(Work item) Keeping every word intact, reproduce all of the records.

---------------

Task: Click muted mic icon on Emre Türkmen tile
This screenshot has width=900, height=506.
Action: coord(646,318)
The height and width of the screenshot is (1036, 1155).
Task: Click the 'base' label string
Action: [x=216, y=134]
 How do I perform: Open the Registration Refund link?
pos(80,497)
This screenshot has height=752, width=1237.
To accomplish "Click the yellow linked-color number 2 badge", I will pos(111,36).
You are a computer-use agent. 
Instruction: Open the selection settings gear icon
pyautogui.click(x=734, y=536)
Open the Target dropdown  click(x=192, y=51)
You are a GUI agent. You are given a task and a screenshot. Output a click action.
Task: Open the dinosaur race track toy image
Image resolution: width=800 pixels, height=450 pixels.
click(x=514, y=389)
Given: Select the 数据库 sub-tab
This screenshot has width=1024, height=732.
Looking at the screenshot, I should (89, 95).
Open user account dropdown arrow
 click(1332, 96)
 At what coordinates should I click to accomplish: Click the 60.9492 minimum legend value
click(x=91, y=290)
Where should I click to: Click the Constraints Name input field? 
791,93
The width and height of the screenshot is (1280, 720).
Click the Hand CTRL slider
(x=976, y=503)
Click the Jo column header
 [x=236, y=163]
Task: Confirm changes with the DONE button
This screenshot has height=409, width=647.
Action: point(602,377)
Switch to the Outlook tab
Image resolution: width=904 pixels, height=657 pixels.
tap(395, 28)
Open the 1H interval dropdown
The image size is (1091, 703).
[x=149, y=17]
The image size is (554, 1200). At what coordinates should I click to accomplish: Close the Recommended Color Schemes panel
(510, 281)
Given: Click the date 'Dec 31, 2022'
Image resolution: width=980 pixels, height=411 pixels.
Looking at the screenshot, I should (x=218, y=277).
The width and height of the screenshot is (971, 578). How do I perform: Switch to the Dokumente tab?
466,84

---------------

(Answer)
Task: Click muted mic icon on Emre Türkmen tile
This screenshot has width=900, height=506.
Action: coord(646,318)
The height and width of the screenshot is (1036, 1155).
Task: Click the 'base' label string
Action: [x=216, y=134]
 How do I perform: Open the Registration Refund link?
pos(80,497)
This screenshot has height=752, width=1237.
To accomplish "Click the yellow linked-color number 2 badge", I will pos(111,36).
You are a computer-use agent. 
Instruction: Open the selection settings gear icon
pyautogui.click(x=734, y=536)
Open the Target dropdown  click(x=192, y=51)
You are a GUI agent. You are given a task and a screenshot. Output a click action.
Task: Open the dinosaur race track toy image
Image resolution: width=800 pixels, height=450 pixels.
click(x=514, y=389)
Given: Select the 数据库 sub-tab
This screenshot has width=1024, height=732.
Looking at the screenshot, I should (89, 95).
Open user account dropdown arrow
 click(1332, 96)
 At what coordinates should I click to accomplish: Click the 60.9492 minimum legend value
click(x=91, y=290)
Where should I click to: Click the Constraints Name input field? 
791,93
The width and height of the screenshot is (1280, 720).
Click the Hand CTRL slider
(x=976, y=503)
Click the Jo column header
 [x=236, y=163]
Task: Confirm changes with the DONE button
This screenshot has height=409, width=647.
Action: point(602,377)
Switch to the Outlook tab
Image resolution: width=904 pixels, height=657 pixels.
tap(395, 28)
Open the 1H interval dropdown
The image size is (1091, 703).
[x=149, y=17]
The image size is (554, 1200). At what coordinates should I click to accomplish: Close the Recommended Color Schemes panel
(510, 281)
Given: Click the date 'Dec 31, 2022'
Image resolution: width=980 pixels, height=411 pixels.
Looking at the screenshot, I should (x=218, y=277).
The width and height of the screenshot is (971, 578). How do I perform: Switch to the Dokumente tab?
466,84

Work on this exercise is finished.